7 octobre 2015 - 17:46
Allan McNish, la saison 2016 et (...)

C’est une période trouble pour les circuits européens en Formule 1 : les problèmes financiers et des audiences faibles ont eu raison de l’édition 2015 du Grand Prix d’Allemagne, Monza n’est assuré d’organiser sa course que jusqu’en 2016 et le doute persiste pour Silverstone, malgré un contrat jusqu’en 2026 et une première clause d’annulation en 2019 seulement. Et avec tous les nouveaux circuits et un calendrier 2016 plus que chargé, l’ancien pilote Toyota Allan McNish se demande si la Formule 1 n’est pas entrain de perdre son âme…

« L’Europe constitue le cœur de la F1, en termes d’équipes, de pilotes et d’audiences. Et malgré cela, l’avenir d’un certain nombre de pays hôtes est incertain. 40 Grands Prix se sont tenus sur le Nürburgring, 34 à Hockenheim, 49 à Silverstone. Monza est présent presque continuellement depuis 1922. Ces circuits ont une longue et riche histoire et ont inspiré des générations d’équipes, de pilotes et de fans. »

« Je n’oublierai certainement jamais ma première visite au Grand Prix de Silverstone : c’était en 1987, au moment de la lutte entre Nigel Mansell et Nelson Piquet. Je me tenais sur l’herbe entre les virages Club et Abbey et n’ai donc pas pu voir Mansell reprendre la première place avec sa célèbre feinte dans Stowe. Mais j’ai su que ça s’était passé en entendant le rugissement de la foule. J’étais simplement un gamin qui venait d’avoir son permis, mais c’est resté depuis lors dans ma tête. »

« C’était pareil la première fois que j’ai piloté à Monza, dans des Formule 3000 sans ailerons arrière à cause des longues lignes droites, ou quand j’ai entendu James Hunt comparer l’ancien tracé de Hockenheim au nouveau en 1988. Tous ces circuits sont pleins d’anecdotes, d’histoire et de caractère, avec des virages qu’on appelle toujours par leur nom et pas un numéro, ce qui manque aux circuits récents. »
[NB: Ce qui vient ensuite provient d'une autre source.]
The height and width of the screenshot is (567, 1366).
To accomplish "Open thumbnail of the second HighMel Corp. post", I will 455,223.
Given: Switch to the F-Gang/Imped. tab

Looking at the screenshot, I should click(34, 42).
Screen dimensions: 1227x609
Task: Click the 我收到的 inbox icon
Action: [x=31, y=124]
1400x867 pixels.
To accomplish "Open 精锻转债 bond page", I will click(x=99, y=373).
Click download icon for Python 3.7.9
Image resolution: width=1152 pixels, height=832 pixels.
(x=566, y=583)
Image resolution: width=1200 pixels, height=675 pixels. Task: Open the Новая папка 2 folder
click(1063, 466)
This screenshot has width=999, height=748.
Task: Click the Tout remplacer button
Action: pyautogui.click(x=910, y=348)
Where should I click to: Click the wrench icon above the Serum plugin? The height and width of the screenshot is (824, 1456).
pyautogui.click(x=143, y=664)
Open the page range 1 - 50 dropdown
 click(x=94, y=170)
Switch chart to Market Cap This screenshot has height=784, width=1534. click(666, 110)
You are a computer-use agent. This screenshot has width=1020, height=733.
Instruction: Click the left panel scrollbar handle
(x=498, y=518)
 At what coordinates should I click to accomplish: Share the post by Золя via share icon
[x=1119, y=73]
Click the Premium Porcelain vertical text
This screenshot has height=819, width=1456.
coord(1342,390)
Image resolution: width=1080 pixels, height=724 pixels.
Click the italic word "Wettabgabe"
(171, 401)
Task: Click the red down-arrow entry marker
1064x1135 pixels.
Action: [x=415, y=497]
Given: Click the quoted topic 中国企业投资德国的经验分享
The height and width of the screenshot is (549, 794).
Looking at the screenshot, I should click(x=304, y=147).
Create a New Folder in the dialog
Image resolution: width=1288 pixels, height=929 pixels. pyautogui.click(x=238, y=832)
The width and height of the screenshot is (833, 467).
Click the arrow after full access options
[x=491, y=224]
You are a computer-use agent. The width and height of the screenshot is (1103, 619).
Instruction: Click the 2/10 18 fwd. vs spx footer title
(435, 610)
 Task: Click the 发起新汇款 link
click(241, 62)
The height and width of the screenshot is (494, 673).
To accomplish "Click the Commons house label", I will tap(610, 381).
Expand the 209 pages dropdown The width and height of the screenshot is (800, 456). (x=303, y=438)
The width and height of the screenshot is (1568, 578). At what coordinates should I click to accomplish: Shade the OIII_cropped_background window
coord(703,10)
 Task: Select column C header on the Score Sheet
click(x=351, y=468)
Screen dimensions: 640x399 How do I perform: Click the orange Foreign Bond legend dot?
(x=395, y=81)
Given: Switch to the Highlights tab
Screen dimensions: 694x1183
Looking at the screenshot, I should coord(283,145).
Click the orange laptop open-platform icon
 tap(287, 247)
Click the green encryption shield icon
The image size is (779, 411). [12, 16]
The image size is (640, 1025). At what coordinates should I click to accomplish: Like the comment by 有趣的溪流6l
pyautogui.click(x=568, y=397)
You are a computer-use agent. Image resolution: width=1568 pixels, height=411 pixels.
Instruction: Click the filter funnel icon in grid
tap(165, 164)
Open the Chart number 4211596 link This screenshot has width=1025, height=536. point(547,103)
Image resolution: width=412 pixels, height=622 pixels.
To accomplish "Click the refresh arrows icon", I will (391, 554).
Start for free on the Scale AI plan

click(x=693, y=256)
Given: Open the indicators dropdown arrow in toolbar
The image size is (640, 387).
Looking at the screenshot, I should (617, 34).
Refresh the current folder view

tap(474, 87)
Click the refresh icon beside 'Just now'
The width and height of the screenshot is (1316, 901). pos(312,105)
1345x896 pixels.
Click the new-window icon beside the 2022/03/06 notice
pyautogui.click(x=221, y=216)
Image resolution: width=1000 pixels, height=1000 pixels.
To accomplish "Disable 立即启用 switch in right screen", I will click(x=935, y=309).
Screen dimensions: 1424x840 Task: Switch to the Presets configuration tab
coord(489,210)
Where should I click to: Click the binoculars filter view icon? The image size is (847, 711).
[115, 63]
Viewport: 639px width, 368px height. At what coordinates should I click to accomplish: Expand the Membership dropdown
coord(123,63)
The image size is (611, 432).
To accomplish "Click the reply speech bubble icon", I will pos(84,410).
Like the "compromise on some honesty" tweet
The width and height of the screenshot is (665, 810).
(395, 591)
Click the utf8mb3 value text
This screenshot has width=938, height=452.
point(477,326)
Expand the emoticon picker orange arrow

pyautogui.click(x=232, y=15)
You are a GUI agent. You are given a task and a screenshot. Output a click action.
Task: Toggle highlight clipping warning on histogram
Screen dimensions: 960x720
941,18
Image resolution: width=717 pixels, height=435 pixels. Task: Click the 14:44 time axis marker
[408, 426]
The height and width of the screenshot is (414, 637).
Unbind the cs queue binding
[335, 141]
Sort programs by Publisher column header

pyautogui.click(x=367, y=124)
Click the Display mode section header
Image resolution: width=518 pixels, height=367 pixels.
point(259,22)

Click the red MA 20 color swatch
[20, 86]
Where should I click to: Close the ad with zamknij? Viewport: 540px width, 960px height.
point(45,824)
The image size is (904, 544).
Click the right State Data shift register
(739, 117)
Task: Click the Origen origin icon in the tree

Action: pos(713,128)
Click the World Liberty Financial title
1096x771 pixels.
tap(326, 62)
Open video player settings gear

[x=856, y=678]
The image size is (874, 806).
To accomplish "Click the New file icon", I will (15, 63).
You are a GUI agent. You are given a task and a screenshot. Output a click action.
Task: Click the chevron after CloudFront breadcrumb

«  Beaucoup de ces tracés modernes sont financés par des gouvernements cherchant à faire leur promotion, et quand les caisses sont vides, la course s’arrête parce que le circuit ne peut assumer les coûts tout seul. Et toute chance de bâtir une culture des sports mécaniques s’évanouit alors. »

Auparavant préservés par les Accords Concorde, les circuits ‘classiques’ ne sont plus intouchables, et la perte d’un Grand Prix n’est pas sans conséquences pour son pays organisateur.

« Les Grand Prix historiques sont à mes yeux le battement de cœur de la F1. Mais ils ne sont plus protégés et peuvent disparaître du calendrier. Si un pays européen majeur perd sa course, il est inévitable qu’il perdra pied dans le monde des sports mécaniques à terme. Et avec ça, la filière de pilotes concernés se tarira aussi. »

« Évidemment, la F1 a besoin de revenus. Mais ce serait terriblement mauvais de perdre ces courses historiques pour une histoire de gros sous et il faut se demander si l’argent n’est pas devenu le seul facteur de prise de décisions concernant l’avenir de la discipline. »

McNish se pose aussi des questions sur la saison 2016, qui s’annonce fort chargée.

« La F1 vivra sa plus longue saison en 2016, avec 21 courses. C’est presque un Grand Prix toutes les deux semaines mais condensé sur une période de moins de 9 mois. Il y a évidemment bien moins d’épreuves que de matches de football en Premier League ou même de courses de NASCAR, mais ces deux championnats se tiennent sur une zone géographique bien plus réduite et il est plus facile de les gérer, tant d’un point de vue logistique que physique pour les personnes concernées. »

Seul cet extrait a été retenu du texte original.